Omit the pictures. Print each entry below exactly.

##### Records shown

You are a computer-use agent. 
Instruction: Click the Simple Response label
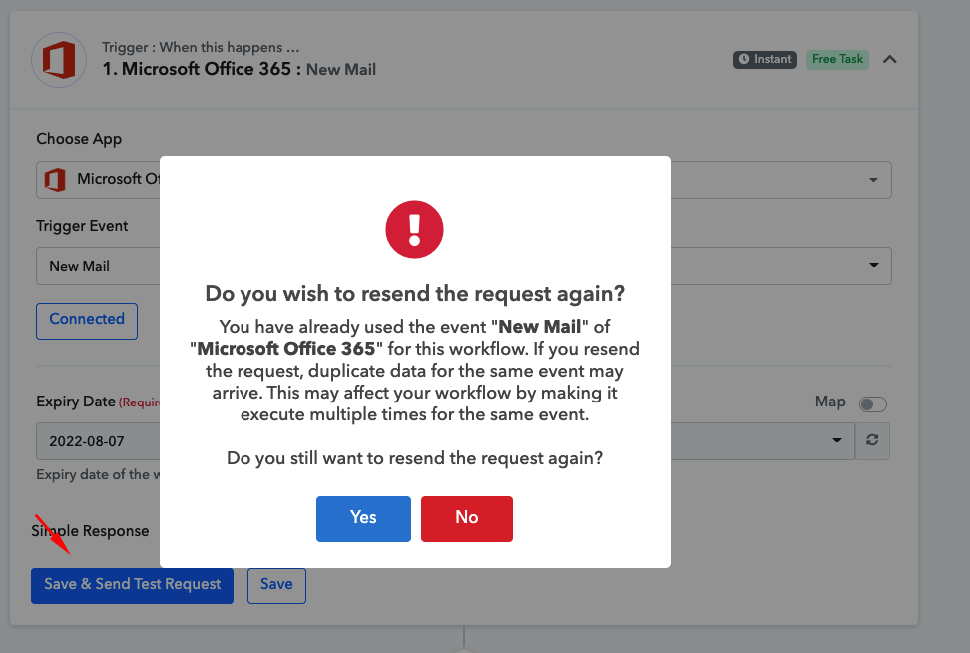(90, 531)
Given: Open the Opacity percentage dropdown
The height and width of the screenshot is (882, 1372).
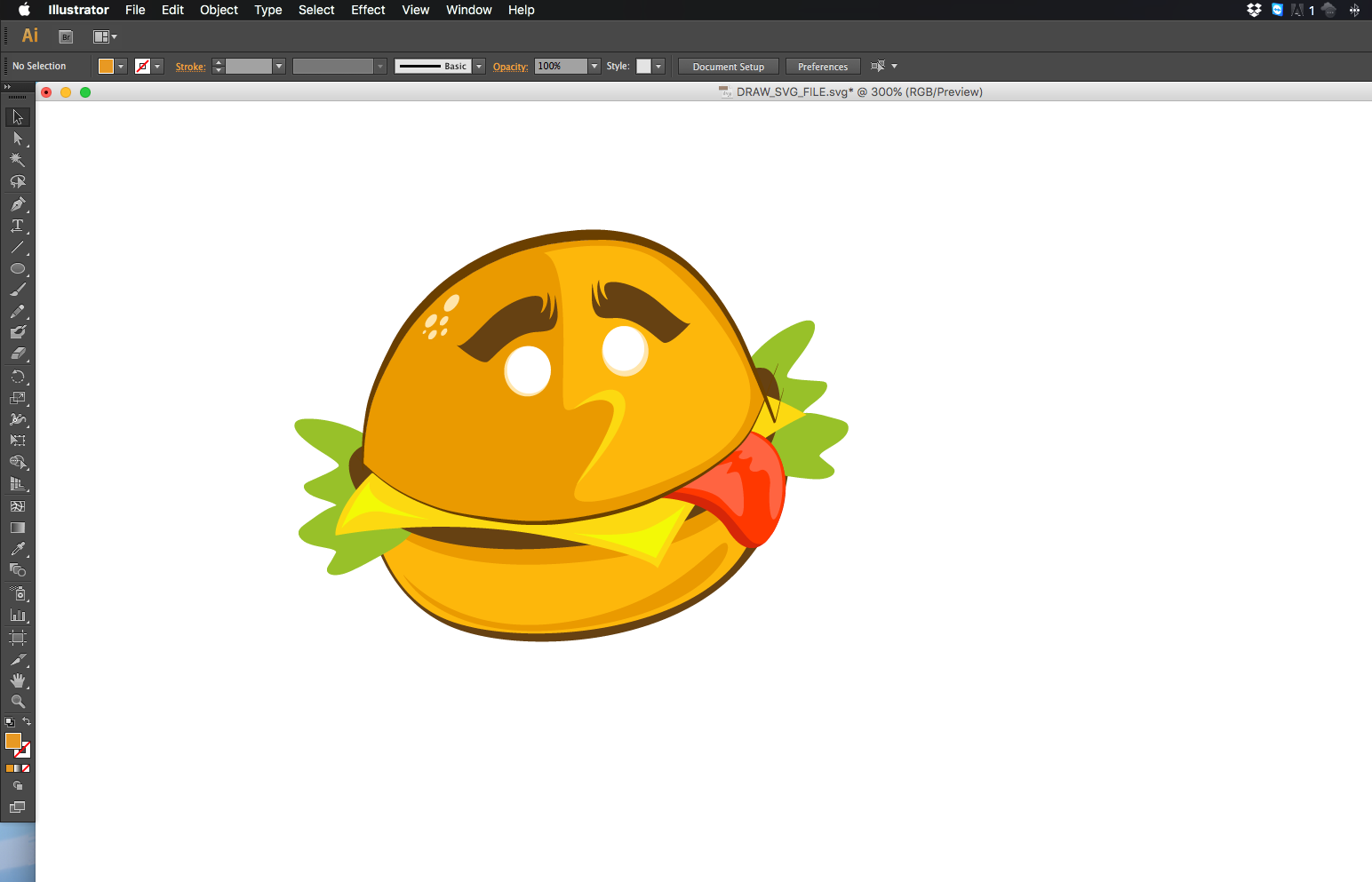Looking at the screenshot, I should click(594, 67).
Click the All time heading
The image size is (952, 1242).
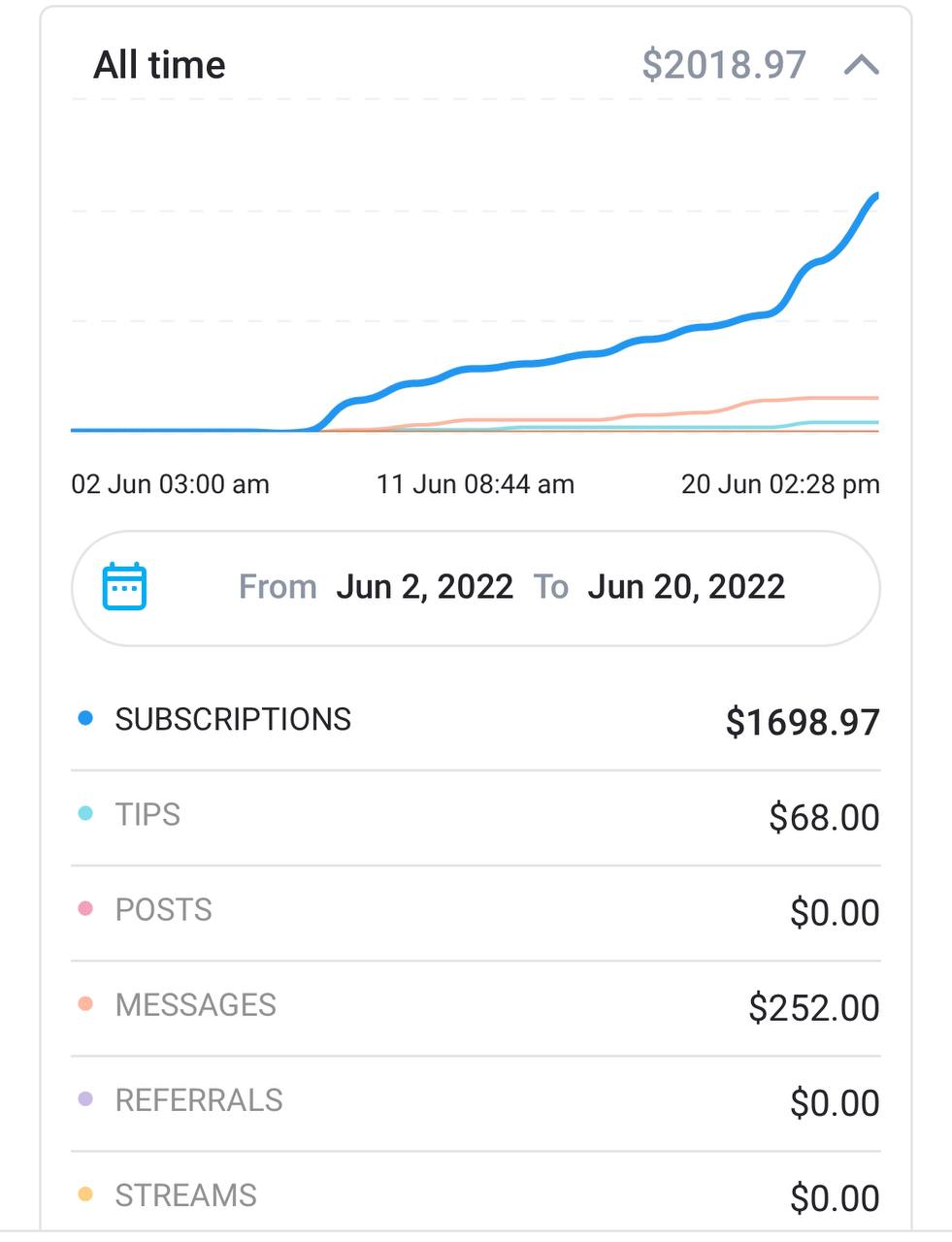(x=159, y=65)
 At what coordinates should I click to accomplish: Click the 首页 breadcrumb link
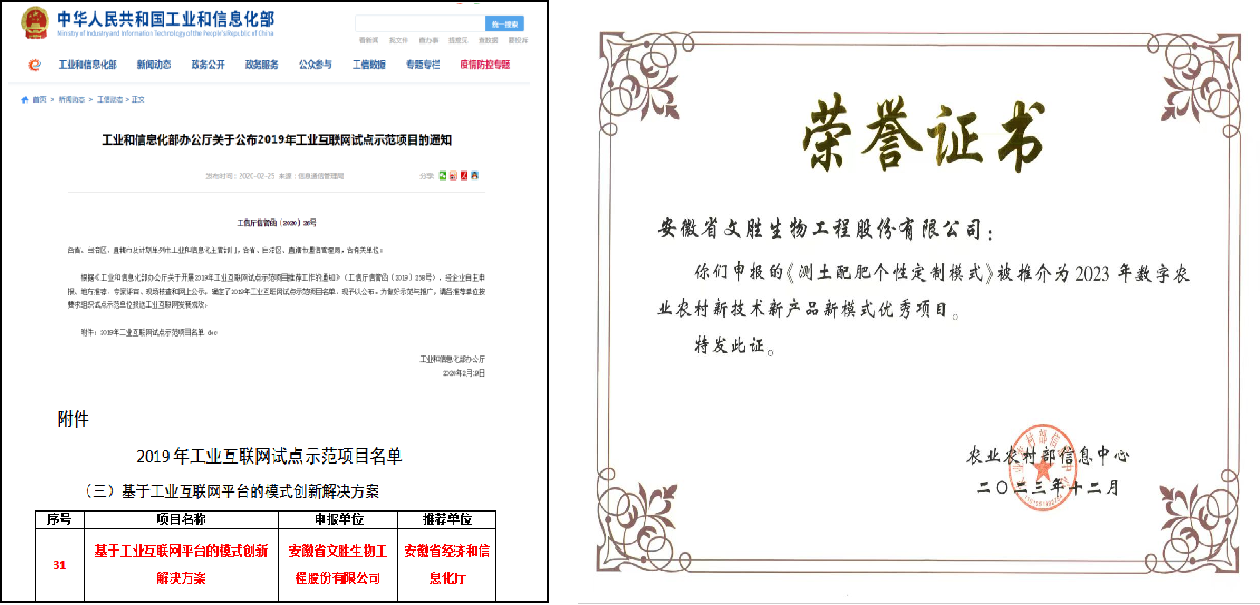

##########

Task answer:
You are a computer-use agent. 
Instruction: Click the Simple Response label
(90, 531)
Given: Open the Opacity percentage dropdown
The height and width of the screenshot is (882, 1372).
Looking at the screenshot, I should click(594, 67).
Click the All time heading
The image size is (952, 1242).
(x=159, y=65)
 At what coordinates should I click to accomplish: Click the 首页 breadcrumb link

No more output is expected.